Start of Data provided

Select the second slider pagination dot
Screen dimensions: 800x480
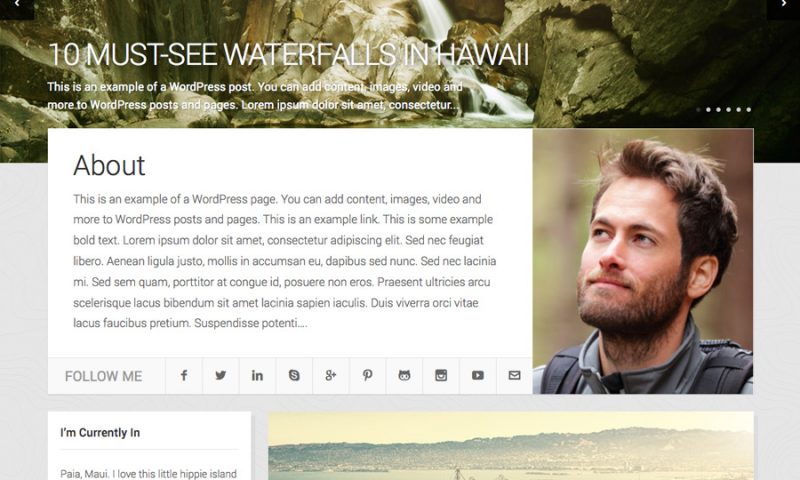click(x=708, y=110)
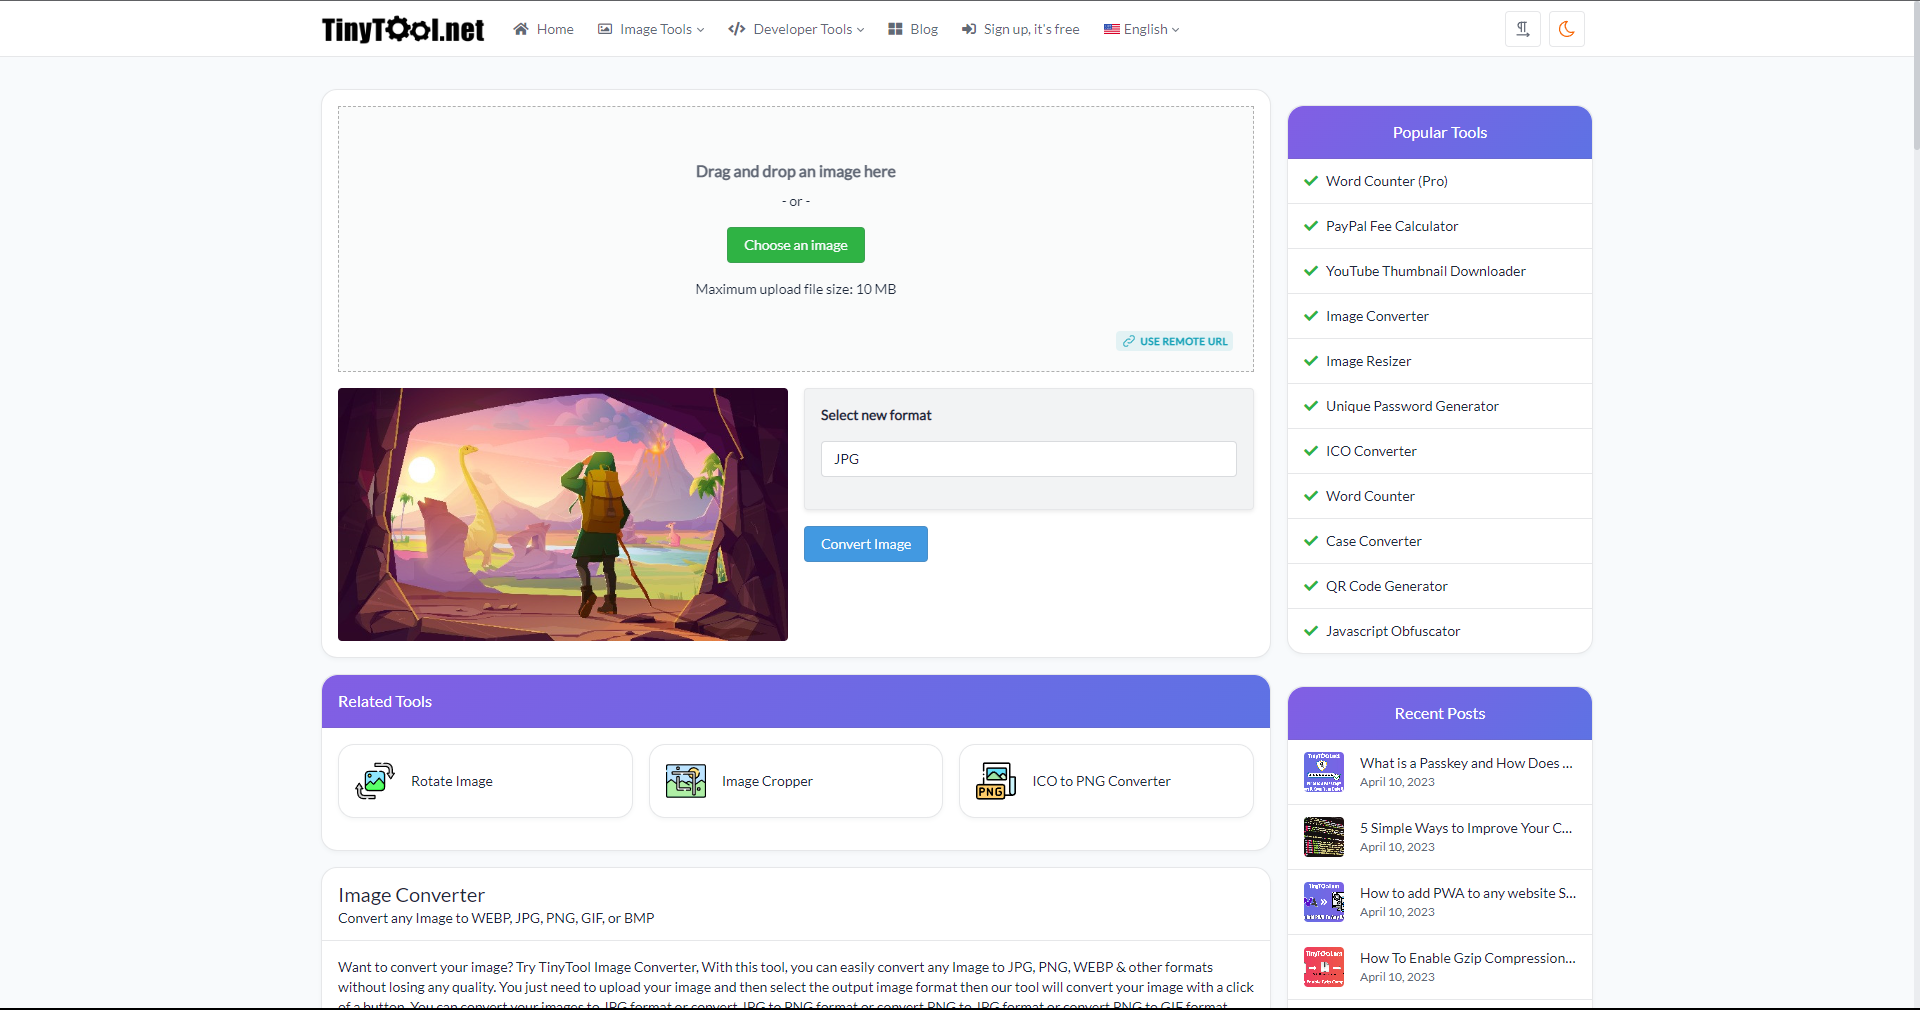
Task: Expand the Image Tools dropdown
Action: click(650, 29)
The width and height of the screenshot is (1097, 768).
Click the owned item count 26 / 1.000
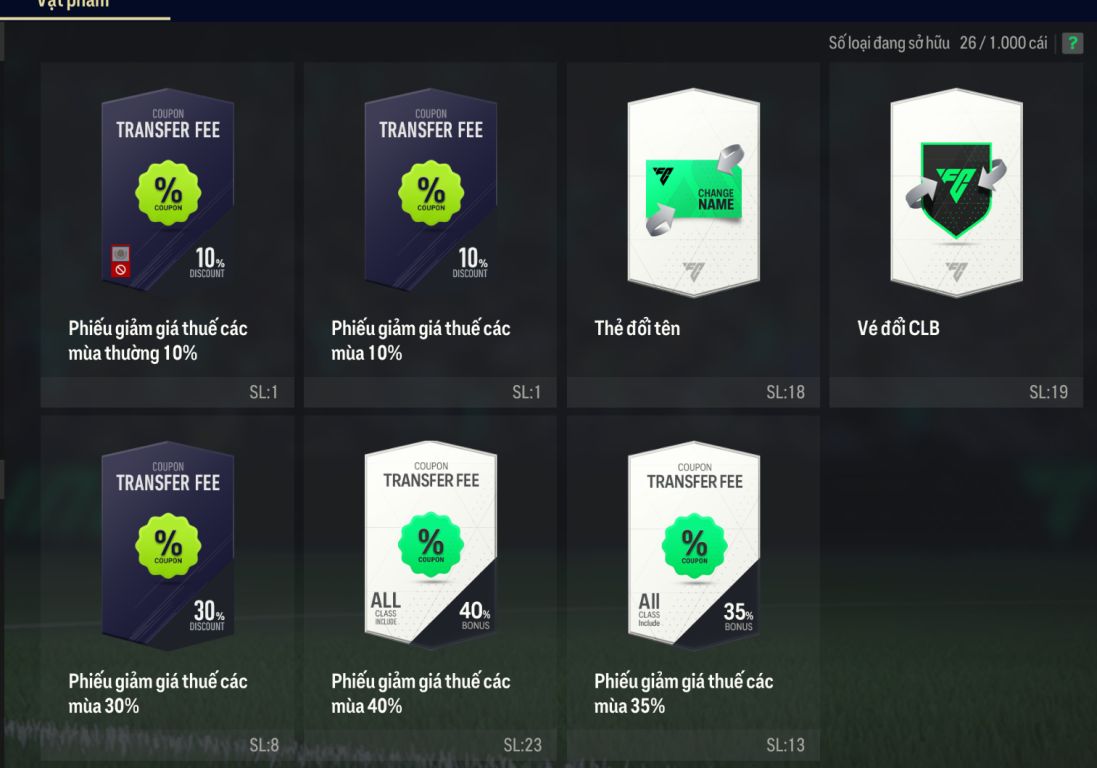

End of Data provided

## What this task involves
Reproduce verbatim the lines from the one containing "The width and" through the end of the lines, inclusive, leaving out the pictures.

## Response to the exercise
The width and height of the screenshot is (1097, 768).
Click the owned item count 26 / 1.000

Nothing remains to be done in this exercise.